How Does a Savings Account Help?

Before you can start using one of many types of savings accounts, it’s important to understand what a savings account is.

Savings accounts are vehicles for reaching short term saving goals. They are bank accounts designed to help you set extra money aside while maintaining a balance of accessibility: it takes an extra step or two to access it, which makes it easier to avoid unnecessary, spur of the moment spending. At the same time, the money is accessible in the event that you need it. 

Banks offer features like automatic transfers back and forth between a savings account and a checking account to help you in this process of putting money away and accessing it when necessary. 

Banks also pay interest on the money you deposit into the account. Interest is money that the bank pays you in exchange for holding your money — something that is not offered with checking accounts. 

What Should You Use a Savings Account for?

Savings accounts act as a place where you can store money safely and retrieve it easily, a concept known in financial circles as high liquidity. These characteristics make a savings account ideal for short-term financial needs and goals such as:

  • Emergency fund. The rule of thumb is to put away at least three to six months’ worth of living expenses. While that amount may seem challenging, contributing small amounts each week can help you reach that goal, and a savings account is a good place to stockpile it. In fact, according to a U.S. News survey conducted in 2019, about 40 percent of respondents use their savings account as an emergency fund, about four times as much as for any other purpose.
  • Large purchases such as a car or vacation. These remain popular uses for savings accounts, just as they were in the 1960s and ’70s, when banks routinely offered “vacation club” voucher booklets to help savers keep on target with their goals.

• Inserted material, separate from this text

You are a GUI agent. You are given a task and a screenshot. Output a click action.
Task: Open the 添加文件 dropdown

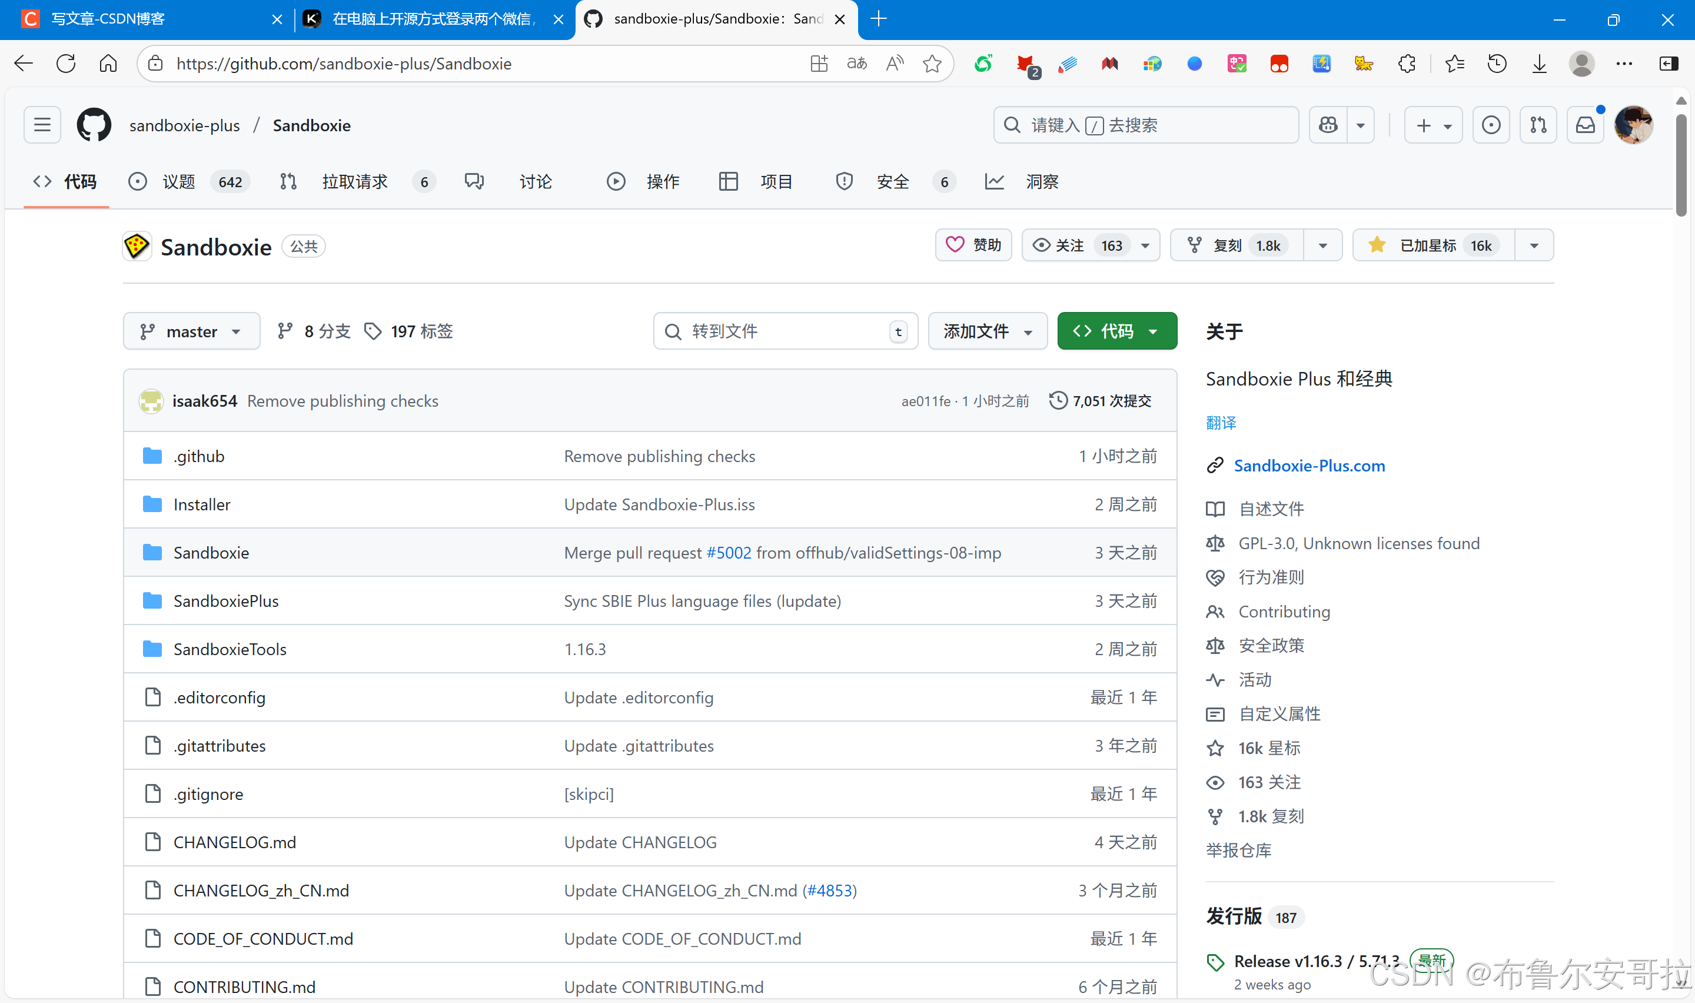[x=987, y=331]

1. Traditional Savings Account

Good for: People who need to save money for the short or long term and aren’t as concerned about getting the best interest rate, expressed as the annual percentage yield (APY).

Traditional savings accounts are what you may immediately think of when you consider where to save. These are the savings accounts you typically find at traditional banks or credit unions.

2. High-Yield Savings Account

Good for: People who want to earn a more competitive rate on savings while minimizing fees.

High-yield savings accounts are savings accounts that offer a higher APY, compared to regular savings accounts.

3. Money Market Accounts

Good for: People who want to earn interest on savings while having more options for accessing their money.

Money market accounts (MMAs) combine features of regular savings account with features of a checking account. You can find these accounts at both brick-and-mortar banks and online banks.

4. Certificate of Deposit Account

Good for: People who want to earn competitive rates and won’t need to access their savings right away.

Certificates of deposit (CDs) are time deposits, meaning you agree to leave your money in the account for a set period. During that time, your money earns interest and, when the CD matures, you can withdraw your savings or roll it into a new CD.

You can find CDs at traditional banks and online banks. Between the two, online banks tend to offer better interest rates. CD terms typically range from as short as 30 days or as long as 60 months, with longer terms usually boasting higher rates—although not always, especially in a lower interest rate environment.

5. Cash Management Account

Good for: People who want to keep cash available to invest in their brokerage or retirement account.

Cash management accounts aren’t savings accounts per se. Instead, these accounts let you hold cash you may plan to invest in a taxable brokerage account or a retirement account.

Online brokerages and robo-advisor platforms may offer cash management accounts to their investors. The money held in the account can earn interest, often at a higher rate than what you’d get at a bank.

6. Specialty Savings Account

Good for: People who want accounts tailored to specific savings goals.

Specialty savings accounts are designed to help you reach specific savings goals, rather than being a catch-all for the money you don’t plan to spend. And, in some cases, they can be intended for a specific type of person, rather than a goal.